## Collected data
* * *
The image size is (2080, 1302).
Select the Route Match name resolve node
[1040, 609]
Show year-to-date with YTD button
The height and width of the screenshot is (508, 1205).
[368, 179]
* * *
## YOUR OBJECTIVE
Produce the entries above once more, identical in every detail.

## SOLUTION FOR THIS TASK
The image size is (2080, 1302).
Select the Route Match name resolve node
[1040, 609]
Show year-to-date with YTD button
The height and width of the screenshot is (508, 1205).
[368, 179]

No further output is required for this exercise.